Nanovesicle Formulation Enhances Anti-inflammatory Property and Safe Use of Piroxicam

Background: Enhanced utilization of certain drugs may be possible through the development of alternative delivery forms. It has been observed that NSAIDs have adverse gastrointestinal tract effects such as irritation and ulceration during anti-inflammatory therapy. This challenge may be overcome through nano topical formulations. Objective: This study aimed to explore the potentials of a transdermal nanovesicular formulation for safe and enhanced delivery of piroxicam (PRX), a poorly water-soluble NSAID. Methods: Preformulation studies were conducted using DSC and FTIR. Ethosomal nanovesicular carrier (ENVC) was prepared by thin-film deposition technique using Phospholipon® 90 H (P90H) and ethanol and then converted into gel form. The formulation was characterized using a commercial PRX gel as control. Permeation studies were conducted using rat skin and Franz diffusion cell. Samples were assayed spectrophotometrically, and the obtained data was analyzed by ANOVA using GraphPad Prism software.
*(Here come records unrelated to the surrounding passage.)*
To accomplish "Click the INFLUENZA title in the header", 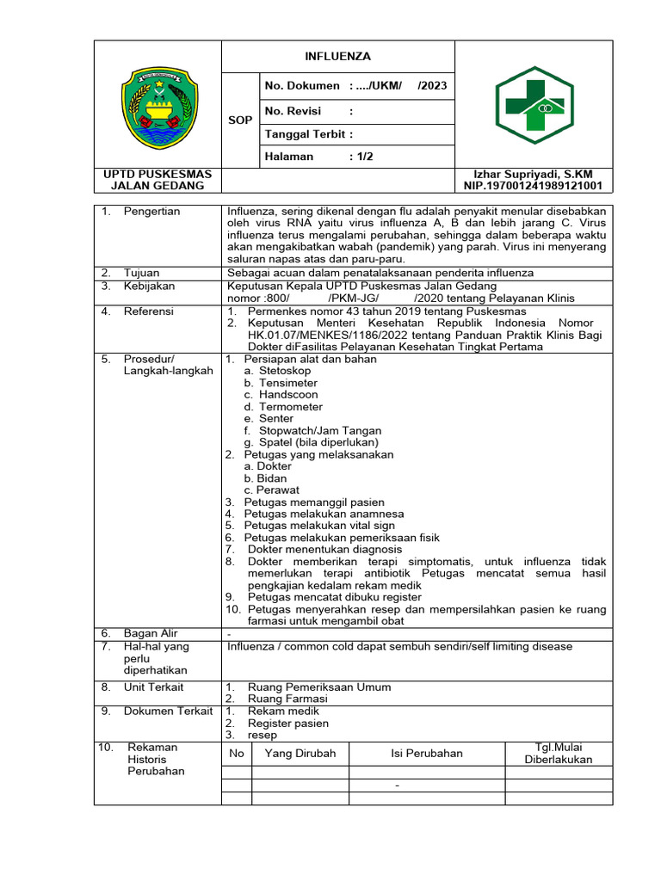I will click(337, 56).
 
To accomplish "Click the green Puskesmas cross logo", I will click(534, 105).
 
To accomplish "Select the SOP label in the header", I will click(241, 120).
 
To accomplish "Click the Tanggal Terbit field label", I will click(309, 134).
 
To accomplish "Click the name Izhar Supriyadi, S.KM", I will click(534, 174).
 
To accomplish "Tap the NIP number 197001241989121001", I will click(534, 186).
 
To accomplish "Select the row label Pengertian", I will click(152, 212).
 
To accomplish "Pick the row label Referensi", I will click(149, 311).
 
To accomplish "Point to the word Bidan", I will click(273, 478).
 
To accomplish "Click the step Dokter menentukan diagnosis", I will click(324, 549).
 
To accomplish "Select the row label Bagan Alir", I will click(151, 634).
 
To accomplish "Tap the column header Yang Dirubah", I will click(300, 754).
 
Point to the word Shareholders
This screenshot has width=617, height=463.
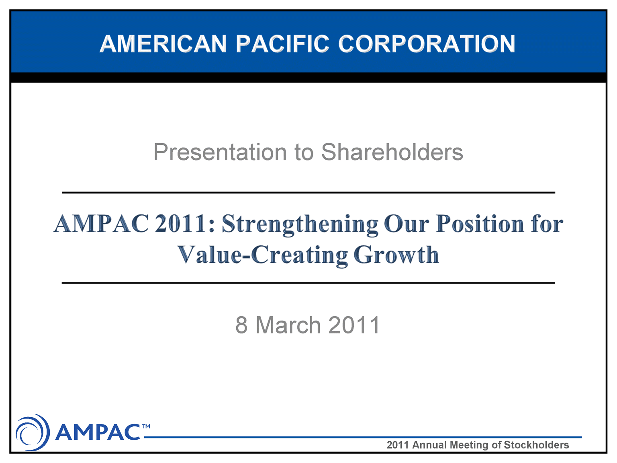click(392, 152)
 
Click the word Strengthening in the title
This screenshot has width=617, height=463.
click(300, 224)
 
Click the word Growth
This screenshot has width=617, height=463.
click(396, 255)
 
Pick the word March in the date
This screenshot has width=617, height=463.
click(288, 325)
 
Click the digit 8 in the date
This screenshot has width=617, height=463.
click(241, 325)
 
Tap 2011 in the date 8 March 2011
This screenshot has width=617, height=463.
click(354, 325)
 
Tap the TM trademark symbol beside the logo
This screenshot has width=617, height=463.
click(146, 426)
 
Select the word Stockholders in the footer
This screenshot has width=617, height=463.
click(536, 445)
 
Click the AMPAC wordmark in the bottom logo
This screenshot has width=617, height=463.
click(98, 432)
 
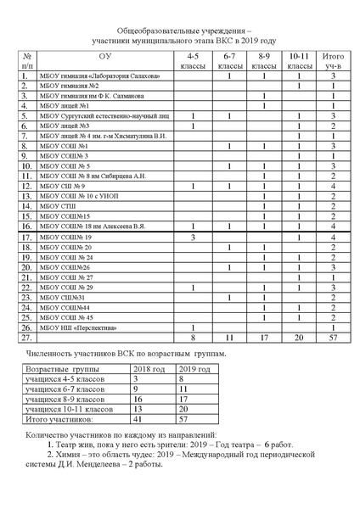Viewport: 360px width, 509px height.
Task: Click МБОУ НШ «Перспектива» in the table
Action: tap(82, 327)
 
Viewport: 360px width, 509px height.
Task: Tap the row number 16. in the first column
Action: tap(27, 226)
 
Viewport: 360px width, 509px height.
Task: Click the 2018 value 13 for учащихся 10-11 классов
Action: tap(140, 407)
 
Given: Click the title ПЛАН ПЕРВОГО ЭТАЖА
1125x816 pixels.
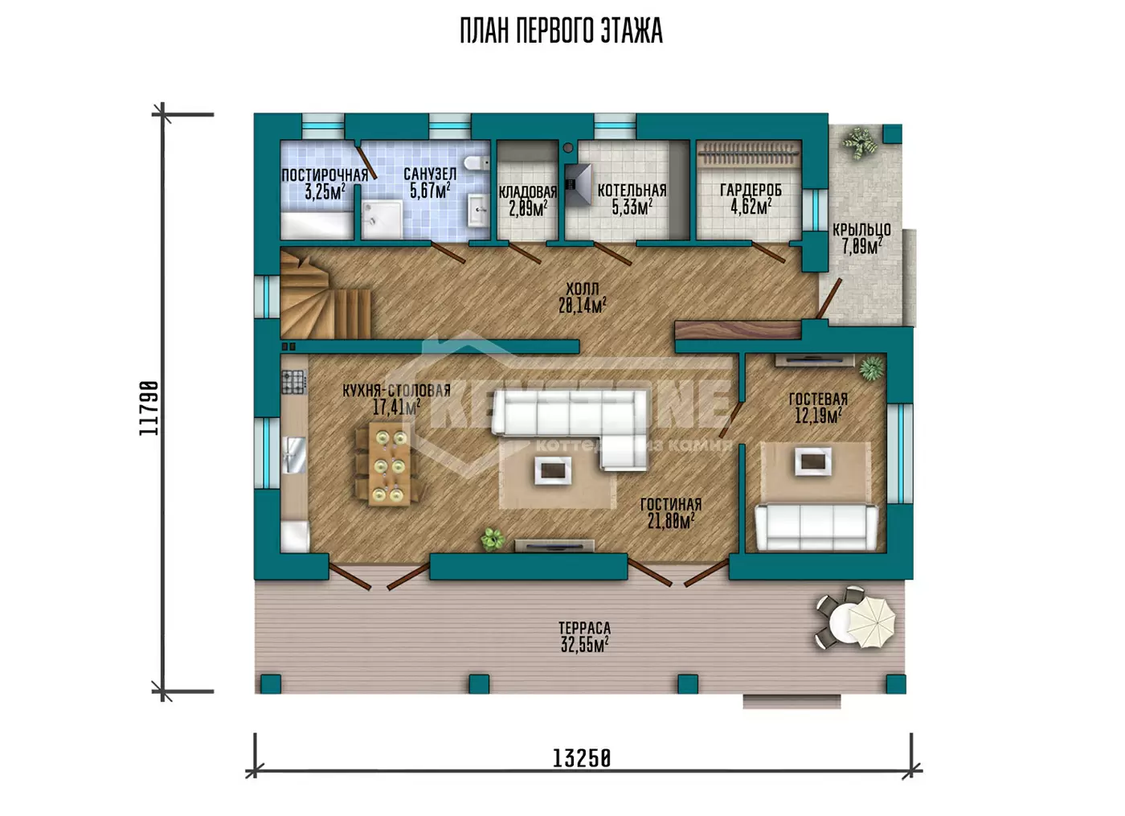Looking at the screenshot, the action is tap(561, 31).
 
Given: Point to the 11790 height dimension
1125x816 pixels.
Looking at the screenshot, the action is tap(149, 408).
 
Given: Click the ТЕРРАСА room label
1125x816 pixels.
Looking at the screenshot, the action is tap(585, 628).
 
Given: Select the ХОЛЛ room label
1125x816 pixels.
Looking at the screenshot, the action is tap(583, 289).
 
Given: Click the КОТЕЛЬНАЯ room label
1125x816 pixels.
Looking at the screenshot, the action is tap(632, 191).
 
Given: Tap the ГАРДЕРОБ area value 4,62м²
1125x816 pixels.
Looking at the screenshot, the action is tap(751, 207).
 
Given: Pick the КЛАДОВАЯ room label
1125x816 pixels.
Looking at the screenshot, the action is tap(528, 192).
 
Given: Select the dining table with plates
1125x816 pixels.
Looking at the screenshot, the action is tap(389, 463).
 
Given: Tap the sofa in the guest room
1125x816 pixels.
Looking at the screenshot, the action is tap(816, 527).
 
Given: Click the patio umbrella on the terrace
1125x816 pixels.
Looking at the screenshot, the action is tap(871, 623).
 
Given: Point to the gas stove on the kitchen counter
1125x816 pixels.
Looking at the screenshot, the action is tap(294, 382).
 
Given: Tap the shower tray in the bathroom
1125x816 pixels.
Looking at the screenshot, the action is tap(382, 219).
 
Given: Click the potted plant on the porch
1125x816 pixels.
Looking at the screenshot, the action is tap(861, 142).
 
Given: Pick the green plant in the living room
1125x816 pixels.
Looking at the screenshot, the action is tap(493, 539).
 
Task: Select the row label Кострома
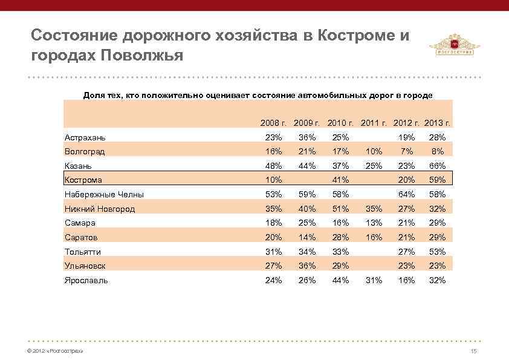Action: [83, 180]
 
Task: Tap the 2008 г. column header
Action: [273, 123]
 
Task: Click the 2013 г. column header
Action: [439, 123]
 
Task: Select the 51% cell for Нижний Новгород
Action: [340, 209]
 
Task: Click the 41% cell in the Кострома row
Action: [340, 180]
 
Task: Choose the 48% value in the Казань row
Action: [273, 166]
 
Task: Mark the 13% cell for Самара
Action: [373, 223]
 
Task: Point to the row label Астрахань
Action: [85, 137]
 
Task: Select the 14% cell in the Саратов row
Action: [306, 237]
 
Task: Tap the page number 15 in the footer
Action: [474, 352]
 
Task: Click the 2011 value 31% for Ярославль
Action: [373, 280]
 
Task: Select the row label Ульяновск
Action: [85, 266]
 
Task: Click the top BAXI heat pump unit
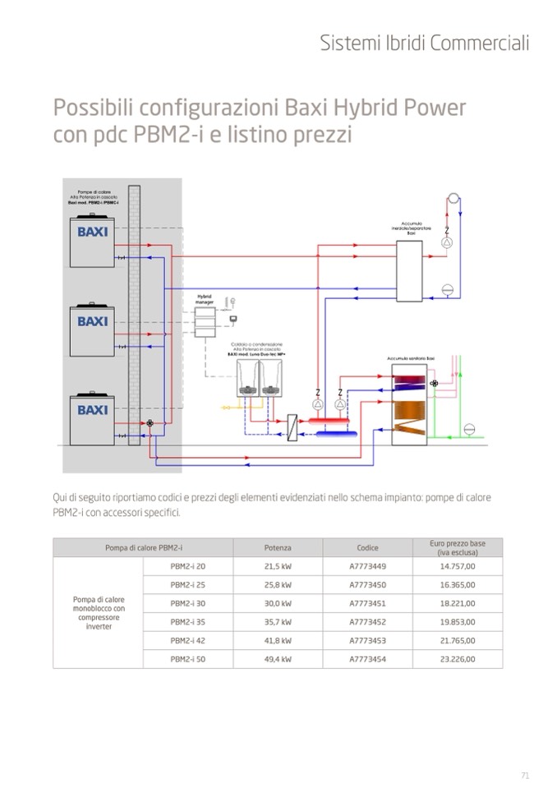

Results: The preformulation studies showed compatibility between PRX and P90H. Spherical vesicles of mean size 343.1 ± 5.9 nm, and polydispersity index 0.510 were produced, which remained stable for over 2 years. The optimized formulation (PE30) exhibited pseudoplastic flow, indicating good consistency. The rate of permeation increased with time in the following order: PE30 > Commercial, with significant difference (p< 0.05). It also showed higher inhibition of inflammation (71.92 ± 9.67%) than the reference (64.12 ± 7.92%). Conclusion: ENVC gel of PRX was formulated. It showed potentials for enhanced transdermal delivery and anti-inflammatory activity relative to the reference. This may be further developed as a safe alternative to the oral form.